# Is Blue Buffalo puppy ok?



## jloftin60 (Dec 31, 2009)

I bought our new Yorkie puppy Blue Buffalo chicken.
The breeder was using Science Diet. Is BlueBuff ok or should
I use something else?


----------



## rannmiller (Jun 27, 2008)

Blue Buffalo is waaaaayyyy better than Science Diet. There are better, grain-free foods out there, but BB is fine.


----------



## GermanSheperdlover (Nov 15, 2009)

It is a 4 star dog food. I would feel comfortable feeding this to my dog. Their is one negitive, it contains Tomato Pomace, which in a limited amount of words is, whats left over from making tomato juice or other products. Is it bad? it's not good, but I wouldn't worry to much because it is 10th on the list, some would say it's bad, but I wouldn't. But that is just my OPINON. To read more about your food this link would help. And yes it is waaaaay better than science diet.

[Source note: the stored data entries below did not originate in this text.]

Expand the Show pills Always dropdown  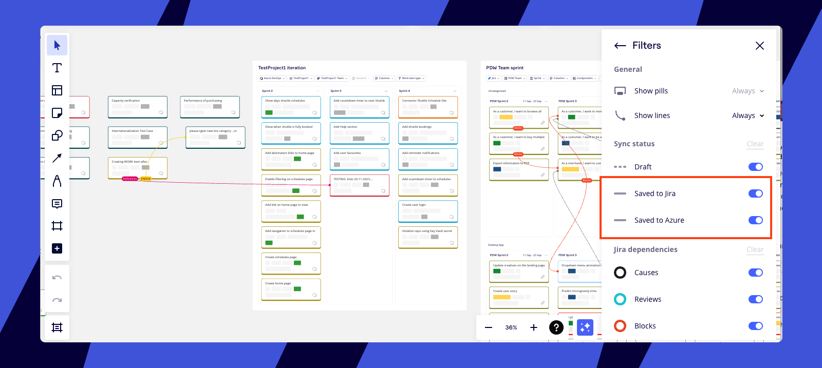(748, 91)

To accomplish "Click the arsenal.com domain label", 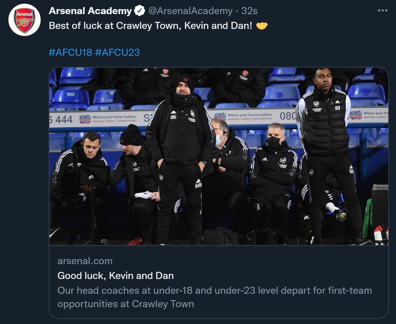I will [x=85, y=261].
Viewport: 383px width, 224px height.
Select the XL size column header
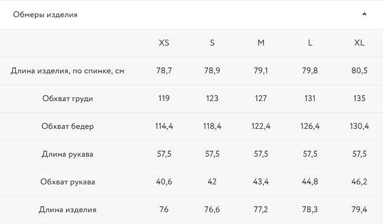(359, 43)
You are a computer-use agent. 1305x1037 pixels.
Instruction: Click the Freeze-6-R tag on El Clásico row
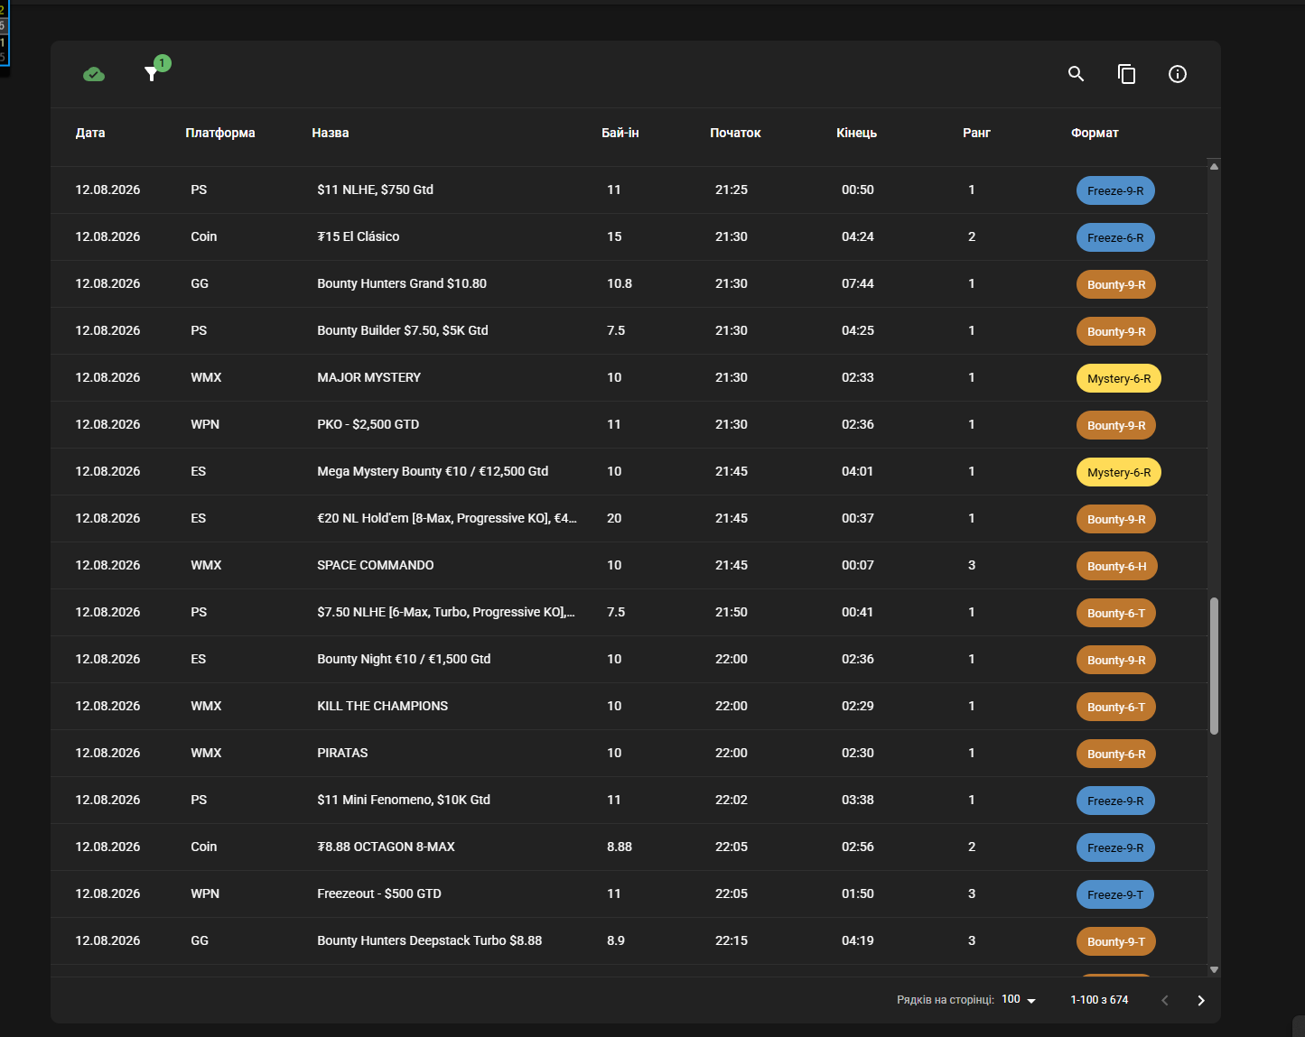(x=1115, y=237)
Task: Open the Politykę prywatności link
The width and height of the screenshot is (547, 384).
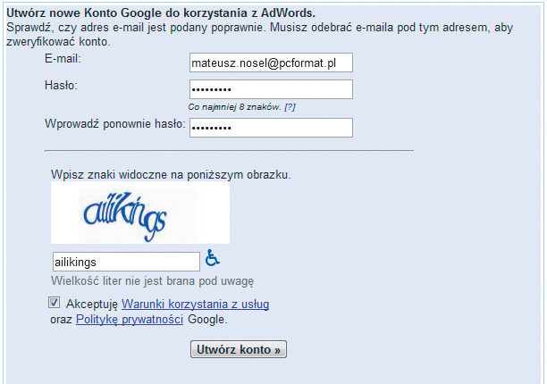Action: click(x=130, y=320)
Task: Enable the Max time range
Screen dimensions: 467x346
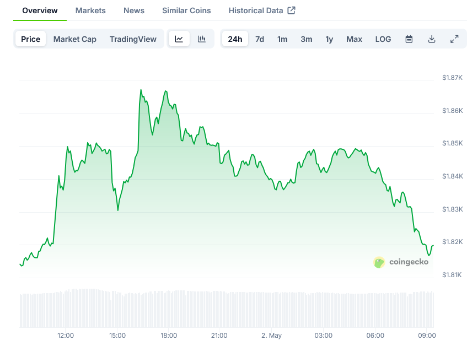Action: point(354,39)
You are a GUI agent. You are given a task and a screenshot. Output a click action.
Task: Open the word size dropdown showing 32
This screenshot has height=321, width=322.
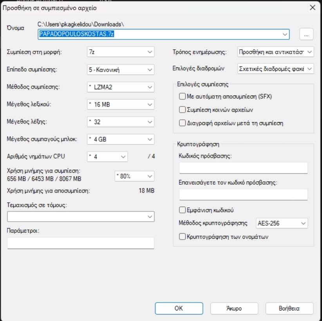point(121,122)
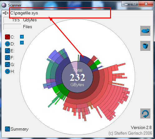Select the D: disc drive icon
The width and height of the screenshot is (155, 139).
tap(7, 44)
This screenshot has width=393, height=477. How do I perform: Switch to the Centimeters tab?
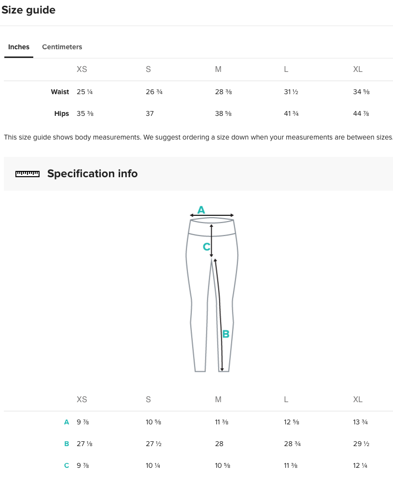coord(62,47)
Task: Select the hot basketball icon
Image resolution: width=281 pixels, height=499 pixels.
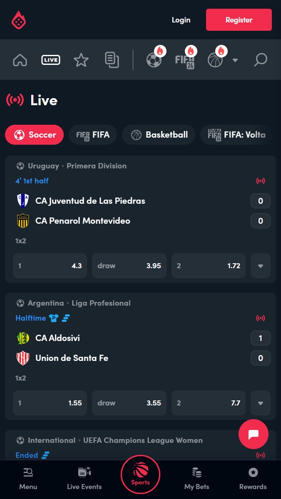Action: click(216, 60)
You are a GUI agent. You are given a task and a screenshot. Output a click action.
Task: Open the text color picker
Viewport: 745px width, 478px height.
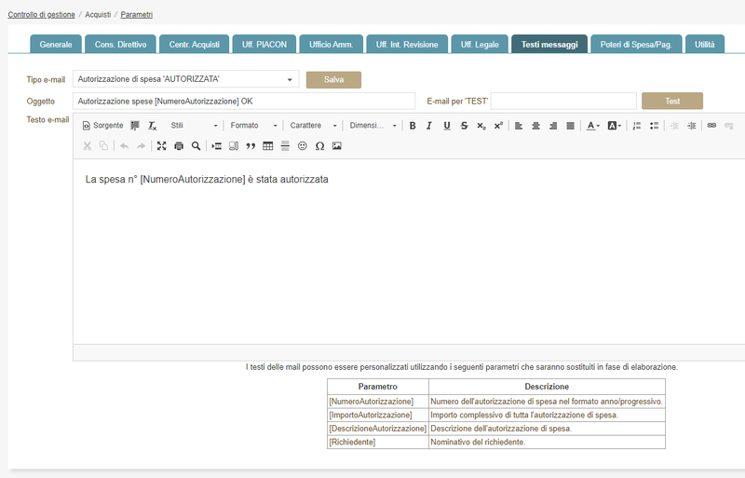click(x=593, y=126)
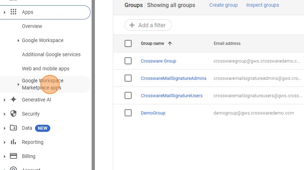Expand Google Workspace Marketplace apps arrow
The width and height of the screenshot is (304, 170).
(x=18, y=84)
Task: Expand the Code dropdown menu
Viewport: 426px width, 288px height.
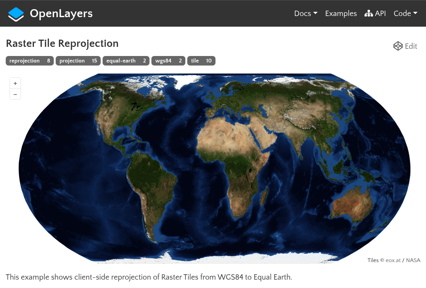Action: (405, 14)
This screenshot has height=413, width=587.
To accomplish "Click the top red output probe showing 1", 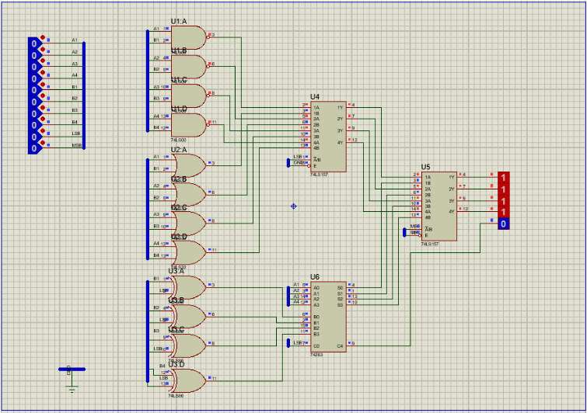I will coord(504,178).
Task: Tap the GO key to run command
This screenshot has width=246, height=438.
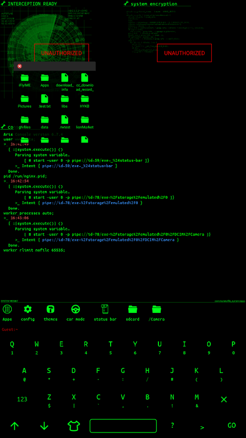Action: click(232, 425)
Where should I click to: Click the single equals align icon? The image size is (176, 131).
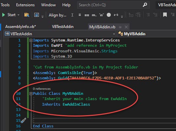[80, 15]
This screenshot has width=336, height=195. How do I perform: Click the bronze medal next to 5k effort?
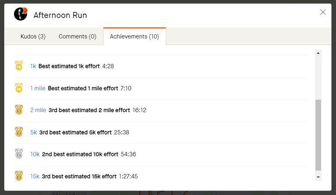pyautogui.click(x=19, y=132)
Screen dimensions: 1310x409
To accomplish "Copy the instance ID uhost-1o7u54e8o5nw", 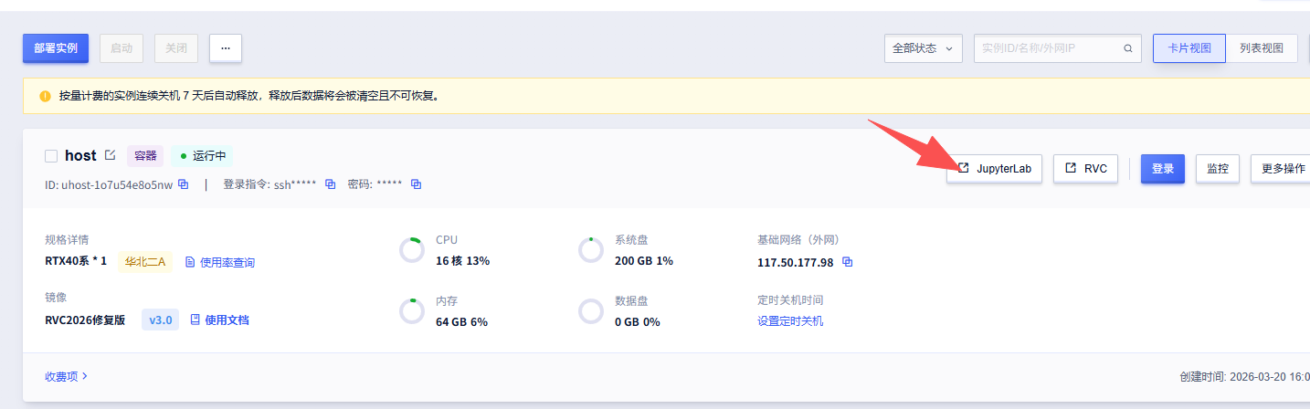I will pyautogui.click(x=184, y=184).
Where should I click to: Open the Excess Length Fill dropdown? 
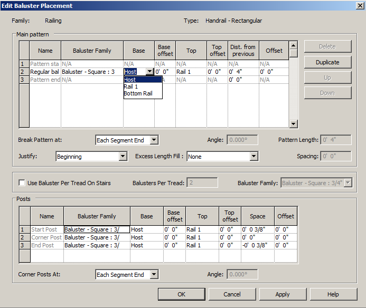pyautogui.click(x=254, y=157)
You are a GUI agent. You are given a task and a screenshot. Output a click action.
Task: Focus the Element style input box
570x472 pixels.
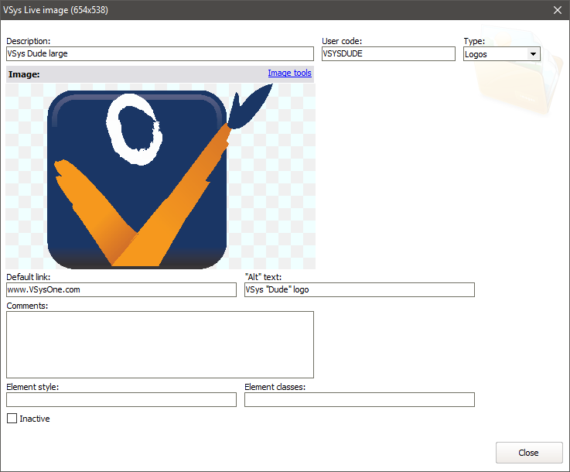(x=121, y=399)
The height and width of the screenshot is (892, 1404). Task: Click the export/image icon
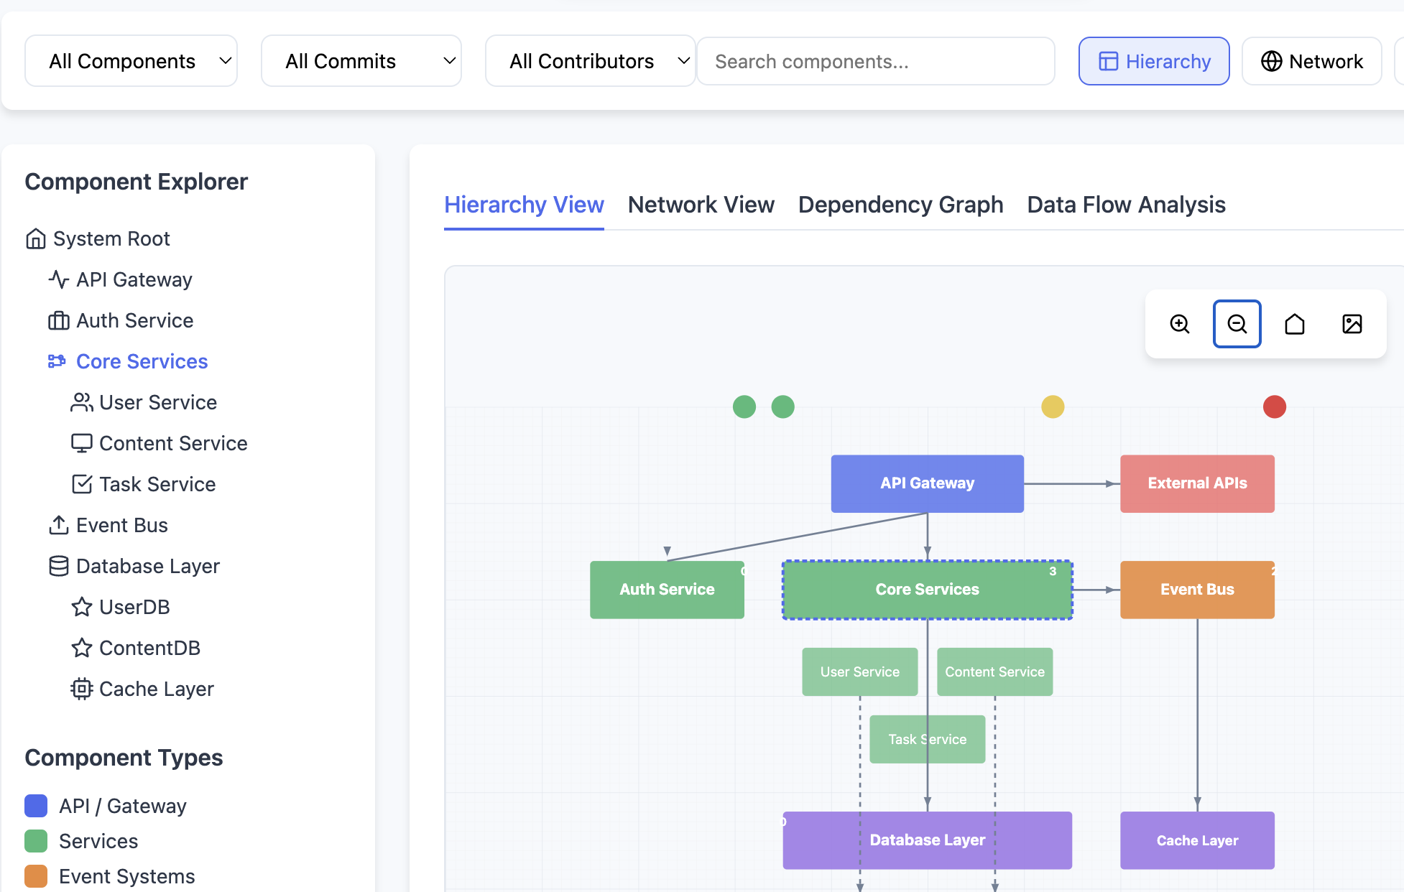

Dog Food Reviews - 4 Star Premium Dry Food - Powered by ReviewPost


----------



## SuZQuzie (Nov 26, 2009)

Personally, I rate Blue Buffalo higher than Wellness' Super5Mix line.


----------



## rannmiller (Jun 27, 2008)

I would agree that it is at least as good if not better than Wellness Super 5 Mix as well.


----------



## akatrk (Oct 18, 2009)

SuZQuzie said:


> Personally, I rate Blue Buffalo higher than Wellness' Super5Mix line.


I thought Wellness was a very good kibble.


----------



## ruckusluvr (Oct 28, 2009)

I have heard about many dogs not liking the taste of Blue Buffalo products.


----------



## GermanSheperdlover (Nov 15, 2009)

akatrk said:


> I thought Wellness was a very good kibble.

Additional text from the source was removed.